Administration Continues to Exacerbate Challenges at the Southern Border
Washington, D.C.—In response to the Trump Administration’s announcements that it will cut hundreds of millions of dollars in assistance to Central America, and that the Department of Homeland Security will expand its return of asylum seekers to Mexico, Human Rights First’s Eleanor Acer issued the following statement:
Secretary Nielsen’s directive to expand the illegal Remain in Mexico scheme is doubling down on a failing immigration policy. The move will endanger the lives of asylum seekers by returning even more of them to Mexico, despite the high risks of death and violence there. Not only does this scheme violate U.S. law, but it gives a black eye to the United States’ proud legacy as a leader on the protection of refugees.
At the same time, the president is choosing to exacerbate the refugee and displacement challenges stemming from the Northern Triangle. By cutting off aid programs that help protect people in El Salvador, Guatemala, and Honduras, he will not ease the growing humanitarian challenges at the southern border, he will inflame them.
If the Trump Administration is serious about finding solutions, it should be increasing—not cutting—aid to programs that reduce violence and promote protection in the Northern Triangle; it should work with humanitarian groups to properly manage arrivals at the border; it should strengthen fair and timely decision making on asylum claims; and it should launch a case management system to support appearances rather than lock asylum seekers and families in immigration jails for months or even longer.

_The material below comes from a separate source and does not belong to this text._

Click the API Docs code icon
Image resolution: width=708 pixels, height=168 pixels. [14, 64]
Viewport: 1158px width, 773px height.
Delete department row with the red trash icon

Recently, two Human Rights First clients were inexplicably returned to Mexico after their initial immigration court hearings under the Trump Administration’s disastrous and unnecessary “Remain in Mexico” scheme. Among the first returned to Mexico under the new plan, they received no explanation despite each expressing fears of returning to Mexico. They now will wait in danger for their merits hearings, where they will present evidence to support their asylum claims, to take place in San Diego several months from now.